EDITORIAL
La ignorancia en los tiempos del conocimiento masivo
“Inmediatamente, los hermanos enviaron de noche a Pablo y a Silas hasta Berea. Y ellos, habiendo llegado, entraron en la sinagoga de los judíos. Y éstos eran más nobles que los que estaban en Tesalónica, pues recibieron la palabra con toda solicitud, escudriñando cada día las Escrituras para ver si estas cosas eran así”.
Hechos 17:10-11.
Hace 89 años nació El Evangelista Mexicano, como parte de las aspiraciones del pueblo metodista mexicano para tener un órgano de comunicación que coadyuvara a la identidad denominacional pero, sobre todo, que a través de la palabra impresa se cumpliera con el mandato de Cristo de llevar el Evangelio a toda nación, enseñando todas las cosas que Él nos mandó. Desde aquel venturoso día 14 de octubre de 1930 hasta hoy, El Evangelista Mexicano cumple con su misión.

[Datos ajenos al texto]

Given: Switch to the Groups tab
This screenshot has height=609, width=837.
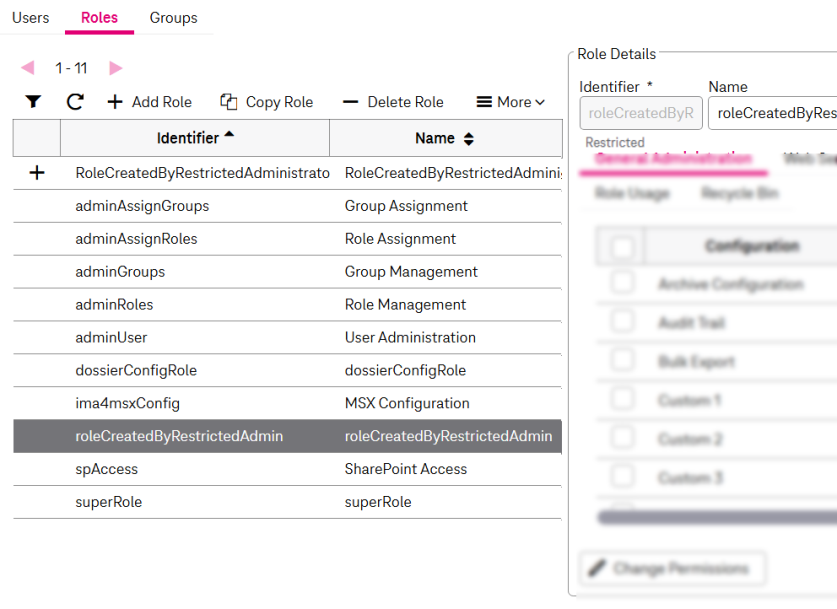Looking at the screenshot, I should coord(173,18).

Hoy vivimos en una era de la masificación: hasta los eventos más cotidianos son parte de fenómenos globales que superan el entendimiento común. La comunicación interpersonal es parte de esos fenómenos. Por ejemplo, en todo el mundo tan sólo en un minuto, se piden 10 mil viajes en Uber o se hacen 1,300 reservaciones en Airbnb; se hacen más de 200 mil videollamadas usando Skype; se envían 18 millones de mensajes de texto por teléfono, medio millón de twits y casi 200 millones de correos electrónicos; se ven un millón de videos en Twitch, 4.5 millones en Youtube y casi 700 mil horas de video en Netflix; en Google se reciben más de 4.4 millones de consultas de información y casi un millón de personas inician una sesión en Facebook.

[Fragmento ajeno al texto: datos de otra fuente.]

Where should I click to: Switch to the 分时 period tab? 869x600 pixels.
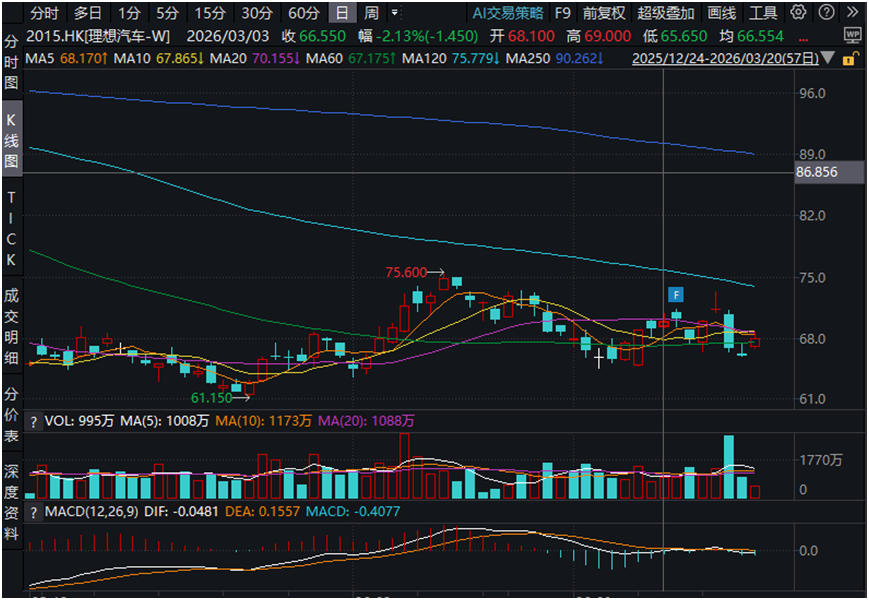coord(43,13)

Sí, tan sólo en 60 segundos.
Como órgano de comunicación de la Iglesia Metodista de México, tuvimos la valiosa oportunidad de participar en días pasados en la conformación de la Red de Comunicación Metodista (#Redcom2019) que agrupa a comunicadores metodistas del Caribe, Norte, Centro y Sur de América. Acudimos a la convocatoria en Sao Paulo, Brasil, al Taller y Consulta sobre Comunicación Misional de las iglesias metodistas de esta región, entendiendo la importancia para los comunicadores metodistas de crear espacios para compartir experiencias de lo que el Señor está haciendo en nuestros países. Y es que, cuando hablamos del contexto latinoamericano, muchas veces no tenemos en cuenta los 65 millones de latinos que viven en los Estados Unidos. De ellos, alrededor de 75 mil hispano-latinos forman parte de la Iglesia Metodista. Se ha iniciado este foro como apertura a más posibilidades y recursos para trabajar juntos por el ministerio metodista en todo el continente.